Swill feeding was considered the highest risk factor for an outbreak of FMD in Australia. Those views were based on the impact of the 2001 FMD outbreak in Britain, when swill feeding to pigs was identified as the initial cause.
Victoria’s protocols for managing FMD were based on the British experience, with development led by Chief Veterinary Officer, Dr Charles Milne, who was in the team that managed the UK outbreak.
“The illegal importation of animals and products with bones in them is a serious risk factor. It’s been classified bioterrorism,” said Dr Jo Cunningham, Veterinary Officer with Agriculture Victoria.
“It’s illegal to feed swill – pigs exhaling air can spread the disease and it can aerolise quite some distance.”
Highly contagious, FMD could also be carried in the cloven hooves of livestock, in faeces, saliva, mucous and milk.
The initial five days was a critical time for diagnosis – via the vesicles and ruptured lesions found in mouths, on muzzles, tongues, gums and on feet and teats. After a week, the symptoms and signs of FMD mimicked other diseases.
Livestock also showed signs of thrift, depression, anorexia, fever, lameness and production loss – for example, milk production drops off. Producers at the Bairnsdale workshop heard a list of actions they could take to mitigate the risk of an outbreak.
“In Australia, on suspicion of FMD, all livestock movement would cease, as well as vehicle movements, except milk tankers,” Dr Cunningham said.
“Saleyards should have an action plan to manage a livestock standstill on a sale day. Empty trucks would likely be able to wash down and leave the saleyards.”
Farmers and others’ boots would also need to be cleaned of mud; people would be expected to shower on site and change their clothes.
“The virus survives best in moist conditions,” Dr Cunningham said.

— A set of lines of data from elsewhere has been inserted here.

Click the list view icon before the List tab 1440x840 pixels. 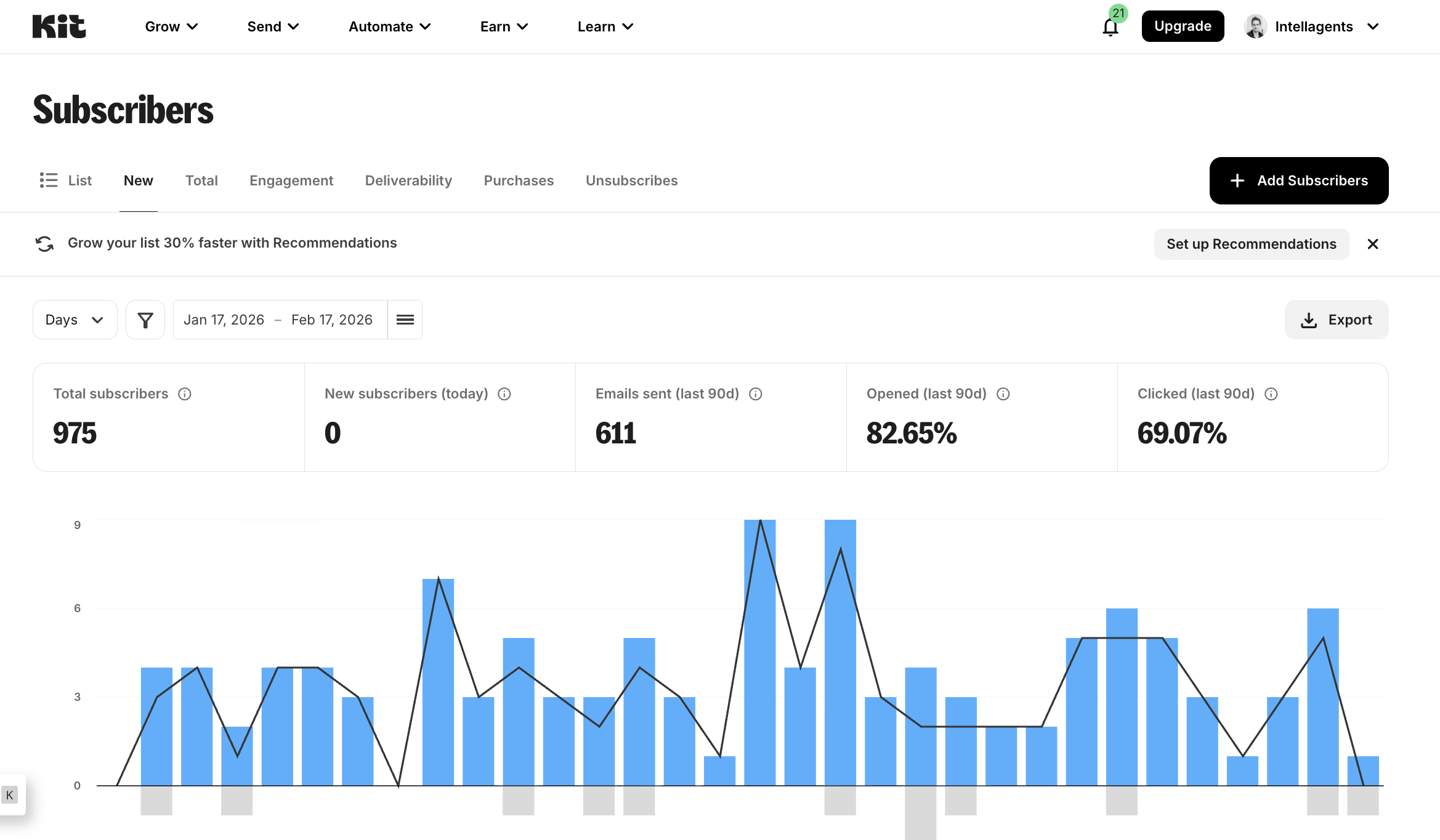pyautogui.click(x=48, y=180)
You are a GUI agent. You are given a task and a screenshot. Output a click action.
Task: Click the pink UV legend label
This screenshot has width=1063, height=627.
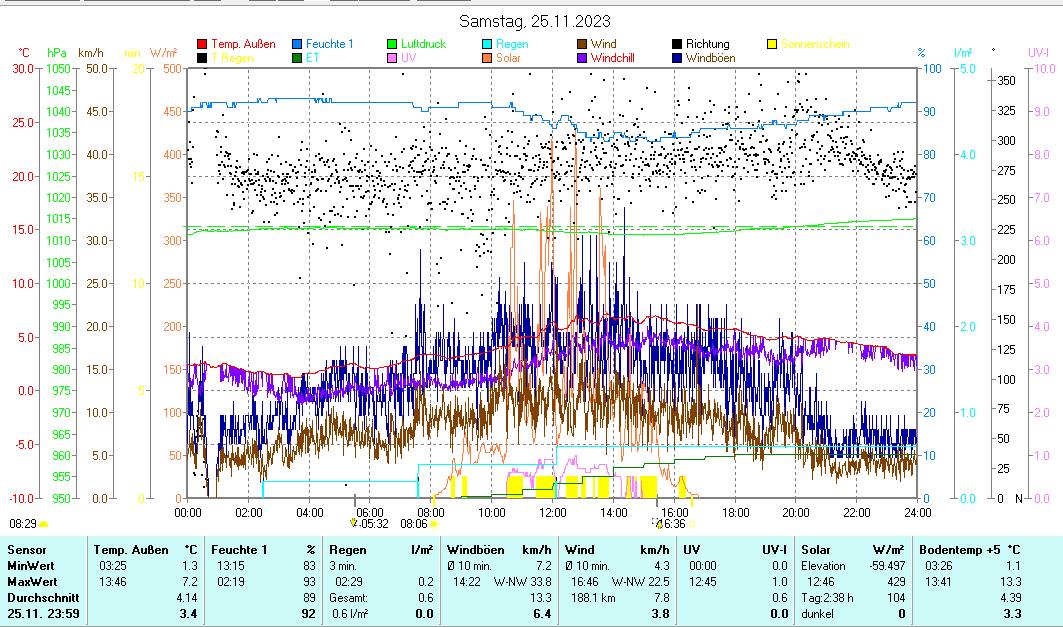(x=408, y=58)
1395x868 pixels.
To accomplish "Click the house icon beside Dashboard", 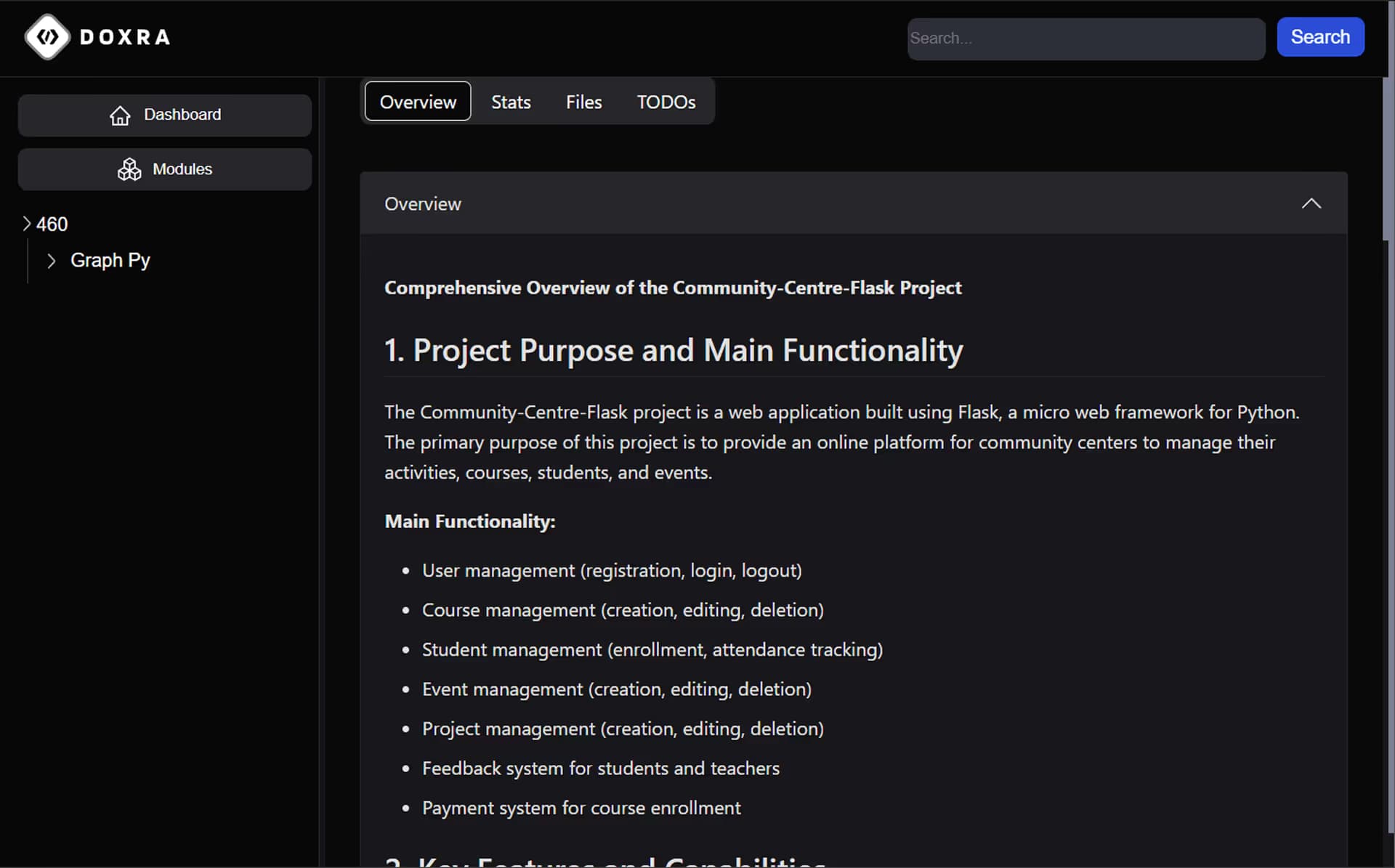I will point(120,115).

“Reporting your suspicion of an outbreak can go towards mitigating action against you,” Dr Cunningham said.
Being proactive might also be rewarded with government funding support.
“The Victorian government can subsidise testing of dead and ill livestock,” Dr Cunningham said.
The Australian position was vaccinate to live, vaccinate to die – vaccinating livestock within a geographic ring around the disease outbreak, she said.
To this end, several batches of the FMD serum were on hold overseas for Australians use.
However, Australia’s biosecurity officers were being challenged on almost a daily basis at international airports – 273,000 items of biosecurity concern were seized at airports in 2016, an increase of more than six per cent on 2015.
Meat was the most common item seized at Australia’s international airports –41,957kg in 2016. As well, 7375kg of seeds, 11,579kg of legumes and 23,296 items of pome fruit – mostly apples – were taken from travellers in 2016.
Recently, biosecurity officers at the Sydney mail centre scrambled to intercept a parcel containing fertile eggs that had been posted to Australia.
One of the easiest actions was to declare any hiking or on-farm activity overseas and hand your shoes and boots to biosecurity officers for cleaning.
Hunters, hikers and visitors to farms could easily spread diseases from overseas on Australian soil. Honesty was the best policy, Dr Cunningham said.